→ **PROBLEM TO SOLVE**:
Check each line of the entries below for the word "Visit", then report how many have it, with no other words.

→ **EXTRACTED ENTRIES**:
================
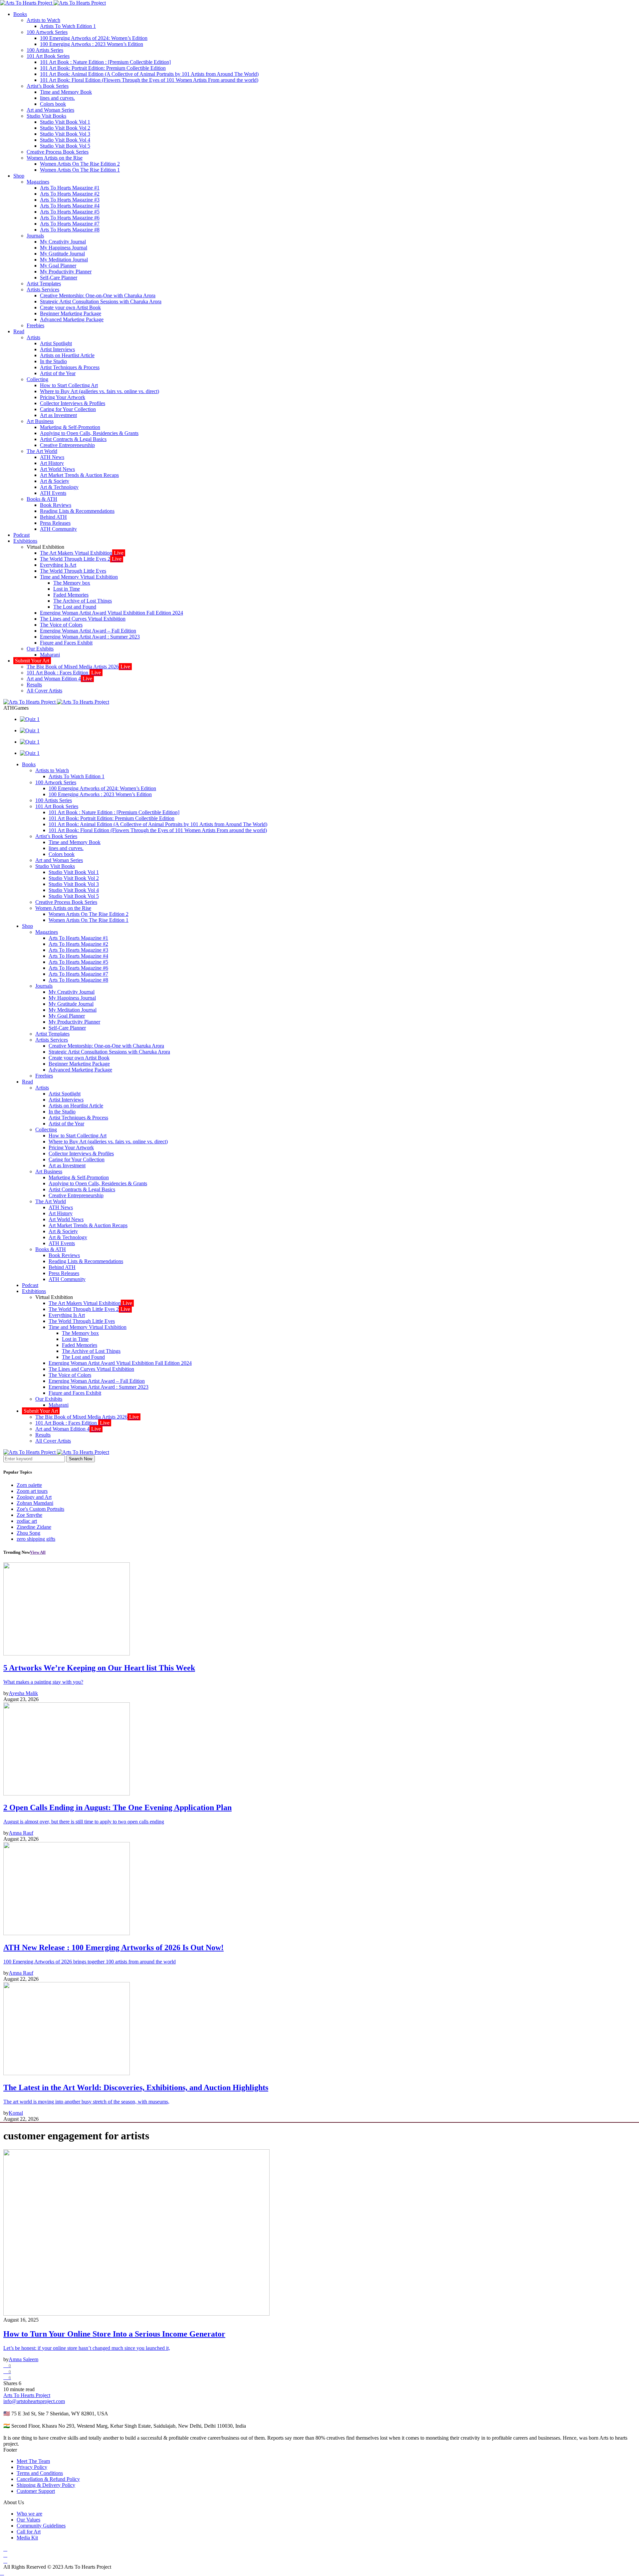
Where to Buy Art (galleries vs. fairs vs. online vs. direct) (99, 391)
================
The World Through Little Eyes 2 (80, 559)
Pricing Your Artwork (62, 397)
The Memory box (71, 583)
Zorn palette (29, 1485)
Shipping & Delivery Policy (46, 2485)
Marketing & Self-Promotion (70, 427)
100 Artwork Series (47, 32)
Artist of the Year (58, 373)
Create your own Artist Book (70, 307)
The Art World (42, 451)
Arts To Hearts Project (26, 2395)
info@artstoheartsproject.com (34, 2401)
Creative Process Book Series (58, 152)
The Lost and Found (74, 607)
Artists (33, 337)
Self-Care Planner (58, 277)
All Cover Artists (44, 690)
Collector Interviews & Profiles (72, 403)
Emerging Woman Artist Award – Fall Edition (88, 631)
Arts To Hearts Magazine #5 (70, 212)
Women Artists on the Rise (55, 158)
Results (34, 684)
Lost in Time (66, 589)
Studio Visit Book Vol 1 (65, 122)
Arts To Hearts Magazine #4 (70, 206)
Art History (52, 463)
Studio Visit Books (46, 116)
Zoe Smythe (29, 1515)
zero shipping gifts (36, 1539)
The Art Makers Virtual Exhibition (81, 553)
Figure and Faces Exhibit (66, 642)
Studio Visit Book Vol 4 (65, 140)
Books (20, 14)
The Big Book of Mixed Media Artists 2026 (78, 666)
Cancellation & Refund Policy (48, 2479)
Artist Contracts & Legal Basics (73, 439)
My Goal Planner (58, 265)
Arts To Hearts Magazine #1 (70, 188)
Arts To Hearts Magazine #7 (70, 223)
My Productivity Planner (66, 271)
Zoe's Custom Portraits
================
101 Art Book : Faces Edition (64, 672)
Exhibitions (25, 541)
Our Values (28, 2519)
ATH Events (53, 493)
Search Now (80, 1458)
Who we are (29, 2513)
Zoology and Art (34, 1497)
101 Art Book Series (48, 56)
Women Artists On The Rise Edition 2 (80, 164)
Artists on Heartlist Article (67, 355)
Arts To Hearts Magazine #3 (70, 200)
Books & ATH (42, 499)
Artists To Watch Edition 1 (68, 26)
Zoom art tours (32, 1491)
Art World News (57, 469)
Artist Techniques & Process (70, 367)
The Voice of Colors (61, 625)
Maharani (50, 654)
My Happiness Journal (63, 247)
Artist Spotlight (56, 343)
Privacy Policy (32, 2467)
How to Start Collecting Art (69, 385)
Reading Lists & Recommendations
================
→ **RESULT FOR THIS TASK**:
3